Freshman Zoe Carpenter is able to make it big, here’s how


Lucy Hunter

Zoe Carpenter goes up the stairs like she is going up in life.

Lucy Hunter, Reporter

Imagine you are flying on a plane for the first time without your parents. You’re scared, but at the end of the flight, you know all the money you raised for this trip will be worth it.  Well, that’s exactly what happened to freshman Zoe Carpenter last summer. The freshman was able to raise $4,000 in three months for a trip to Utah to the BYU (Brigham Young University) program.

Carpenter did it all, from babysitting and swim lessons, to even family photos. But with a constant stream of clients and decent rates, babysitting quickly became Carpenter’s best way of making money. Carpenter raked in the cash by charging $6 per hour for one kid, $10 for two kids per hour, and $15 per hour for three or more kids.  

“Through babysitting and other jobs, I have learned how to handle adults, kids, and money. I used to spend every dime but now I look for bigger and better things,” Carpenter said.

It was Carpenter’s first time on a plane when she flew to Utah, but when she landed and made it to BYU all of her previous fear went out the window.
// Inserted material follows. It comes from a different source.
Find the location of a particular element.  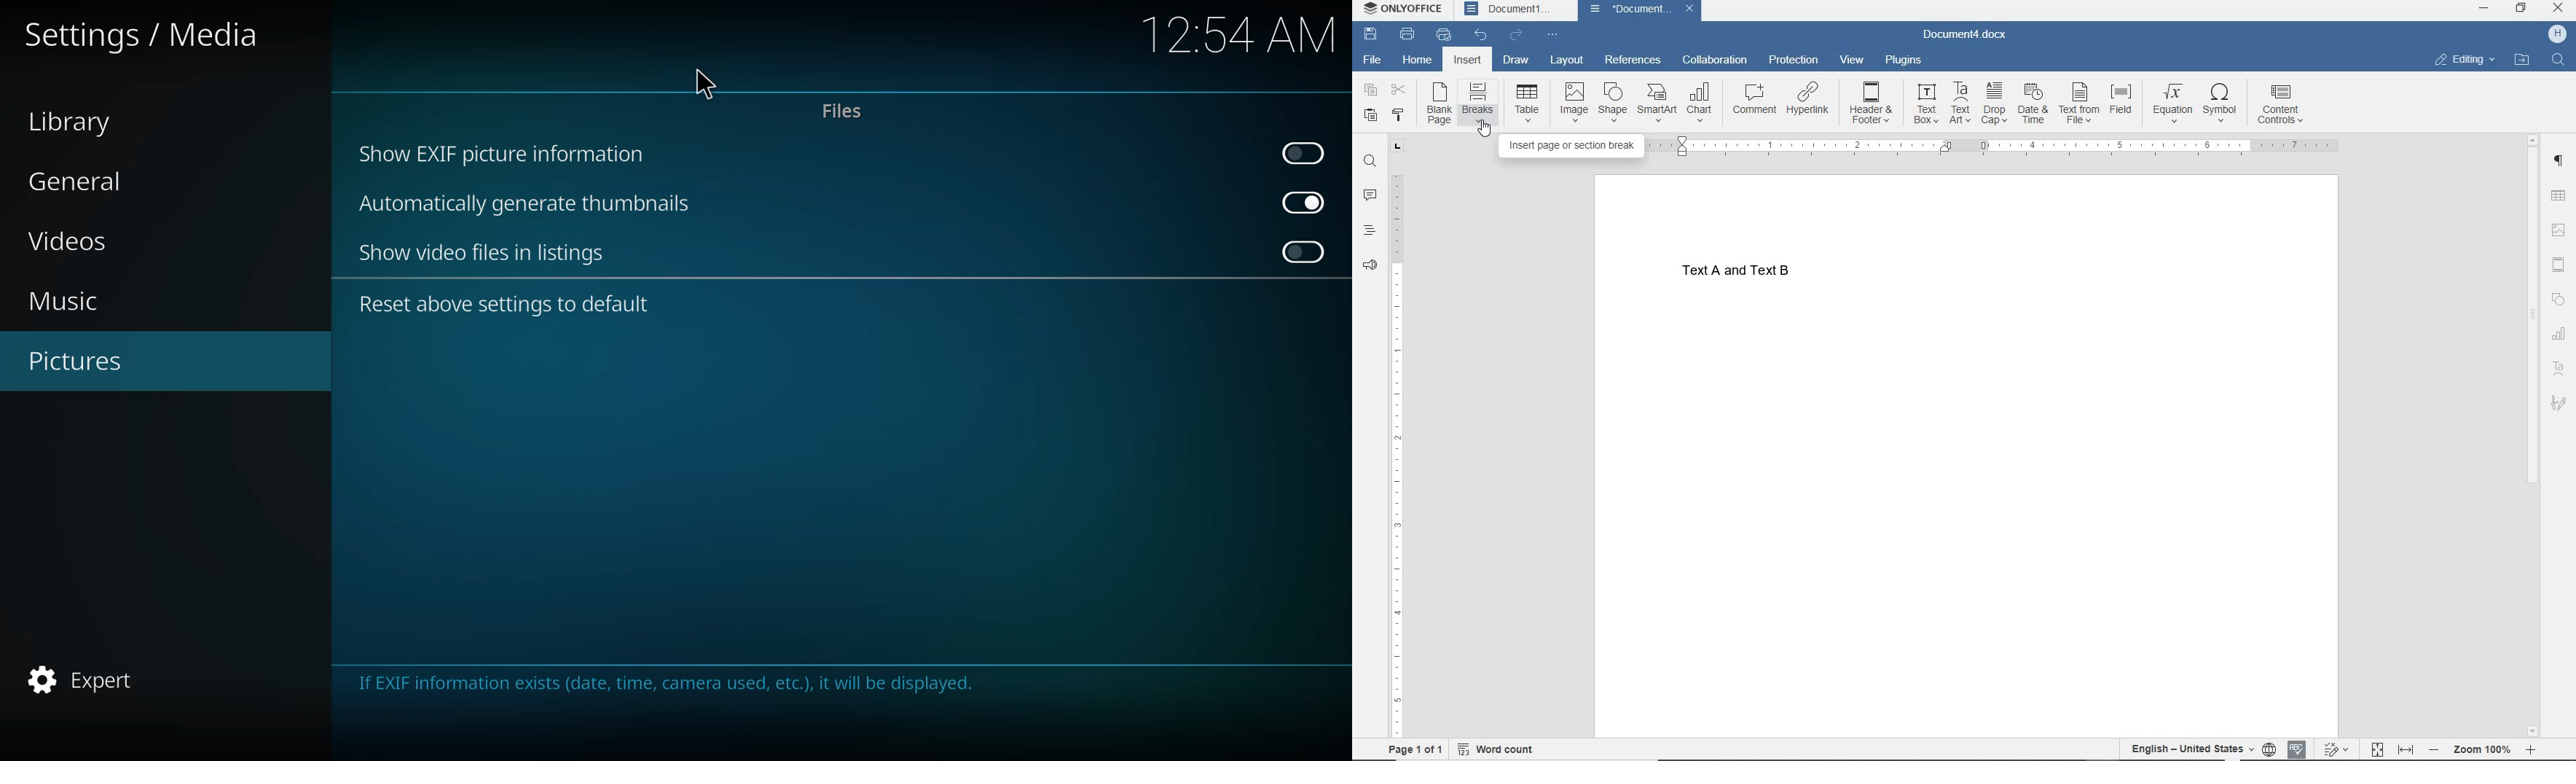

EQUATION is located at coordinates (2171, 103).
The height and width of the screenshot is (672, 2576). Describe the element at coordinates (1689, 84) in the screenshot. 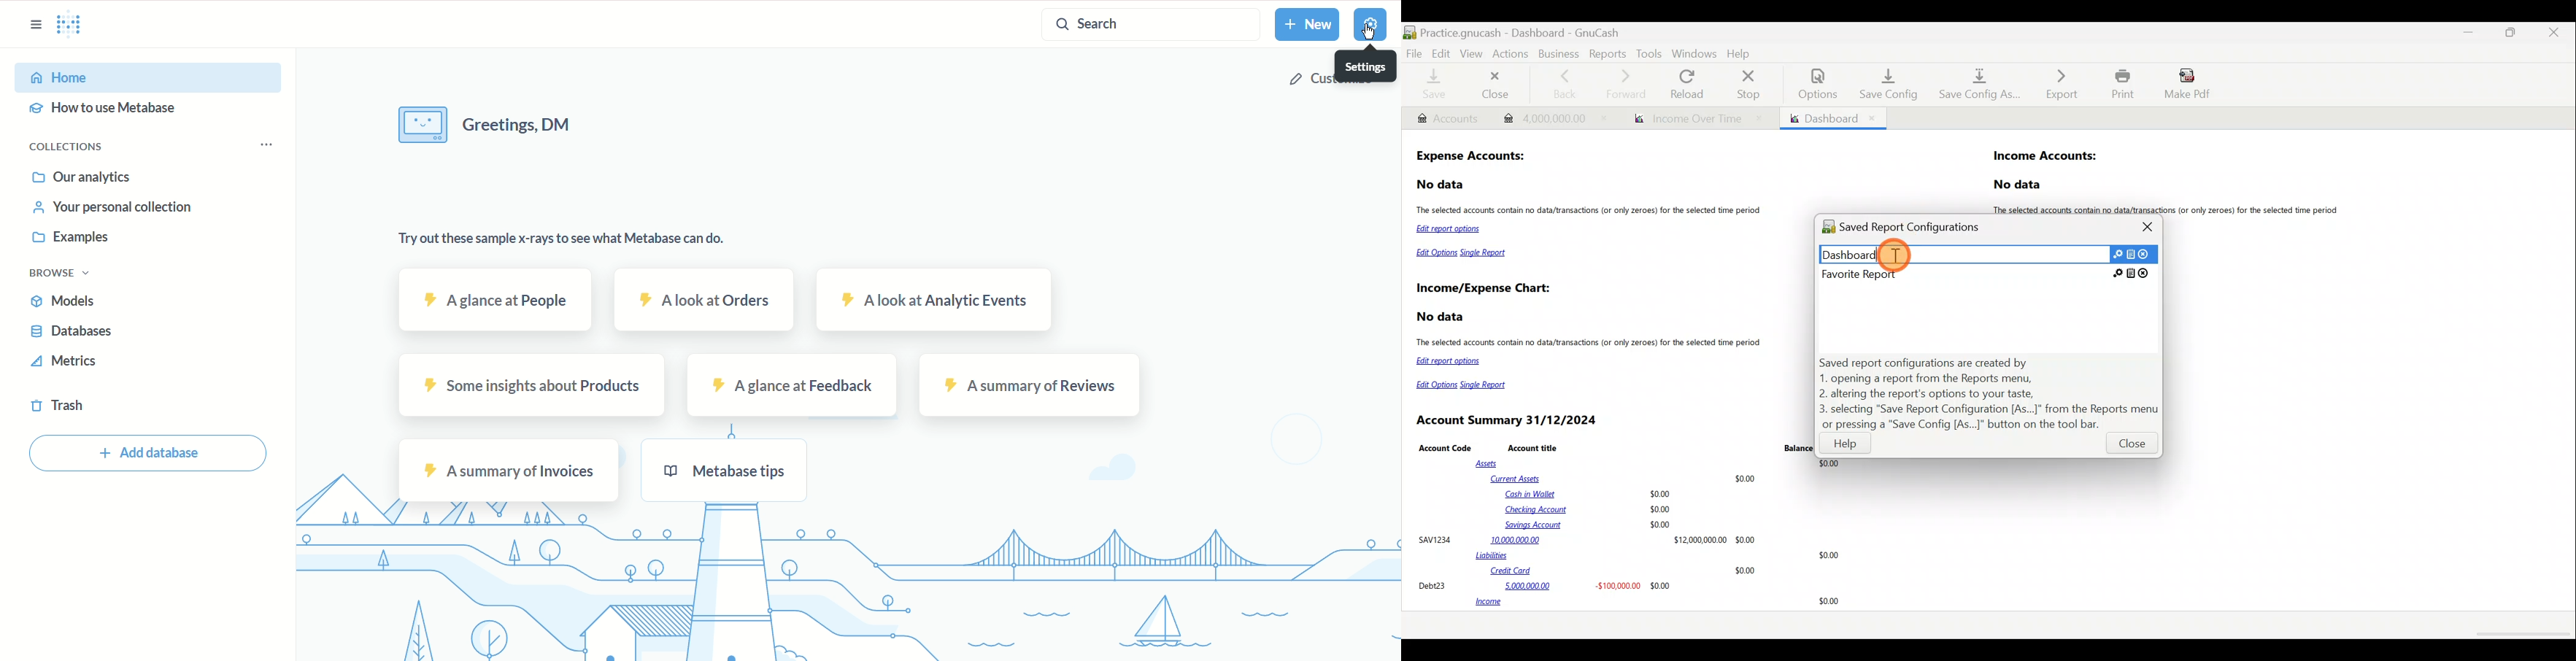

She stayed on the campus for two weeks taking classes on biology, basic chemistry, and swim. Carpenter had to pay for round trip tickets, campus time, meal passes, suitcase, and of course, gifts to bring home. Carpenter’s parents supported her work ethic and were there throughout her entire journey.

Photo submitted by Zoe Carpenter
Zoe Carpenter (far back center) accompanying her program mates in a group photo.

“I was very impressed by how dedicated she was at working and saving up money,” Carpenter’s mother said, who expressed great pride in her daughter’s achievement. “She got all the money so she not only would be able to pay for the camp but also have money to spend. I was so proud of her for working so hard.”

“I started working to achieve my dreams because no one was going to do it for me,” Carpenter explained when asked about why she went to such great lengths for the program.

Most of Carpenter’s free time was taken up by work or swim, and there was no time for school. Her only focus was on making money for the trip, though she does not regret her choices.

“I would go through all of it again because of every sleepless night, every dollar I had to put away, every time I or others doubted myself, it was worth it to hold that last needed dollar.”